Predicting the result of an A or B contest the bar is already defined. Either the system gets it right or doesn't, if it gets it right more often than not then (despite this being poor grounds mathematically, on a small result pool) popular press will report it as successful.

IMO if matches become easy to predict then rules will change to reduce that predictability.

1 comments

> Predicting the result of an A or B contest the bar is already defined.

I disagree: If team A has a 10-30% chance of winning, and A pulls off the upset, the correct answer was not "A Wins" it was "B has a 70-90% chance of winning".

For Goldman Sachs' investments, the bar is not to predict that A wins or that B wins, it's to predict the probability and variance regarding which team will win. Of course, from a single upset game, it's impossible to tell whether these estimates are correct. You'd need to see the success or failure of many trials.

The problem is that the 2018 World Cup is not a repeatable event. Neither are most open-market trades (presumably the point of this whole PR stunt being to show that their quants are good at making smart bets in the markets) but they're a LOT closer.

Soccer is a pretty data-poor environment, or at least was historically. Before movement trackers, there was very little data to play with. With movement tracking data slowly building up, I suspect that soccer analytics will soon have their "Moneyball" moment the way baseball did.

The reason baseball got there sooner is that, even without advanced player movement tracking, baseball is a data rich environment. There are ~2500 MLB games played per year in the the 30-team era, and we have at least box scores going back to the late 19th century for most professional games, and pitch-by-pitch data going back to the eighties. In addition, a lot of the most important data is cleaner in nature (pitcher-batter match-ups) and also abundant (compare ~200 pitches in a baseball game to ~15 shots on goal in a soccer game, to take a guess at the order of magnitude).

Computing power can help squeeze more information from the soccer data we collect going forward, but there is a century or more of player tracking data that we can just never ever have, since it wasn't being collected. We know Babe Ruth's batting line but we will never have the soccer equivalent of UZR for Pele. I don't know if there is a retrosheet-equivalent effort for soccer to collect stats from old film, but that would be one way to partially bridge the gap.

> The problem is that the 2018 World Cup is not a repeatable event. Neither are most open-market trades...
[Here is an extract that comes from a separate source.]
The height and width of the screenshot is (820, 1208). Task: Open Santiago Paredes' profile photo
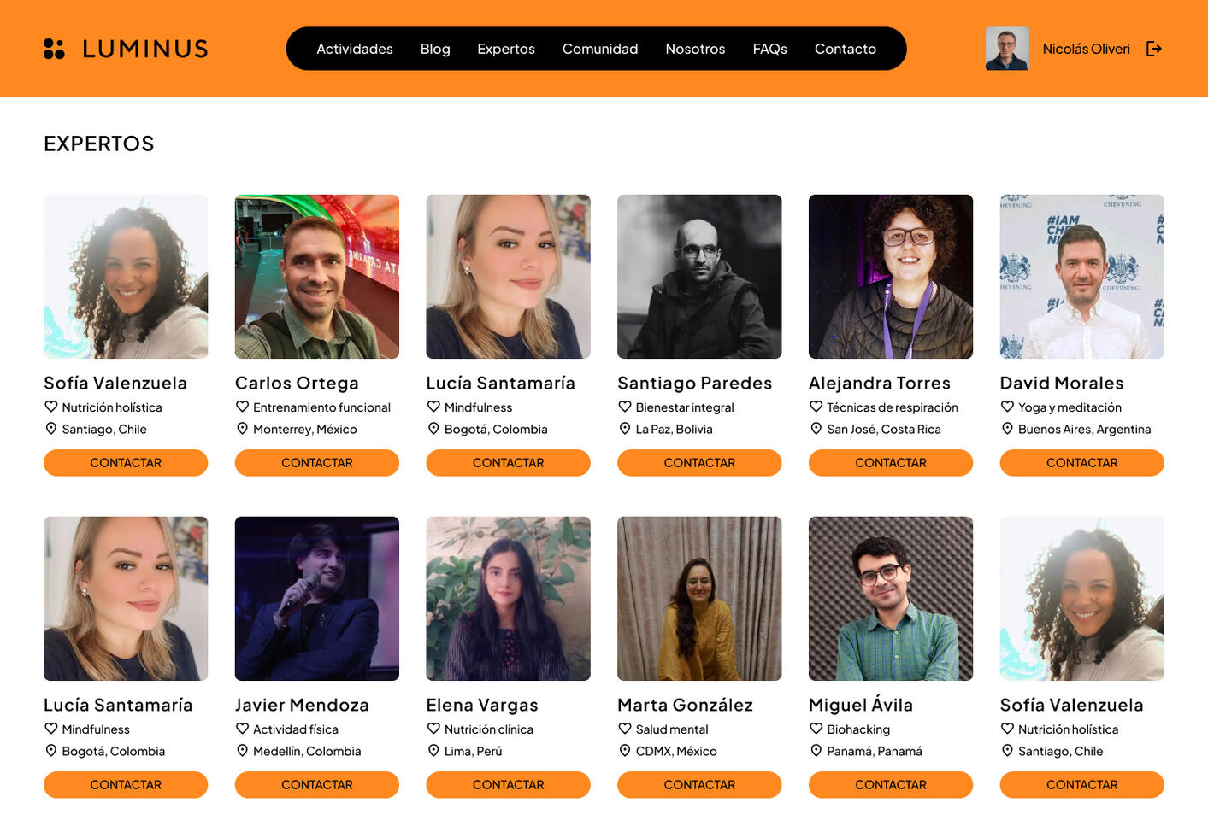coord(699,277)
The 2018 World Cup is not a repeatable event, Elon Musk buying $10M of Tesla shares is not a repeatable event, and Donald Trump winning the 2016 presidential election is not a repeatable event. Therefore, to meaningfully discuss any of these in the context of probabilities and confidence intervals, we must assume that we generalize them to any soccer game, a stock purchase, or an election, and can do this meaningfully by adjusting our priors. It does make the mathematics a lot less pure.

wasn't leicester city a "moneyball" team? a zero-to-hero club with a roster of modest salaried players who have statistical synergy? i don't follow much premier league but from what i remember hearing about it, they bucked a trend of spending tens/hundreds of millions for megastars to solo carry the team
There are many premier league teams doing a lot more than Leicester when it comes to statistical analysis.

They did indeed win the league with a budget far below many of the normal contenders, but it was a mixture of good management, luck, a few players having the breakout seasons of their careers which took them to the point where only big teams can now afford them, and a few other players having great runs of form that saw them playing better than they would before or after.

Despite the elements of luck, it was an incredible achievement. But the following season they were back to being a team with no realistic chance of competing for the title, and were actually in a relegation fight to stay in the top division.

Literally no data producing phenomenon is a repeatable event, outside of controlled experiments.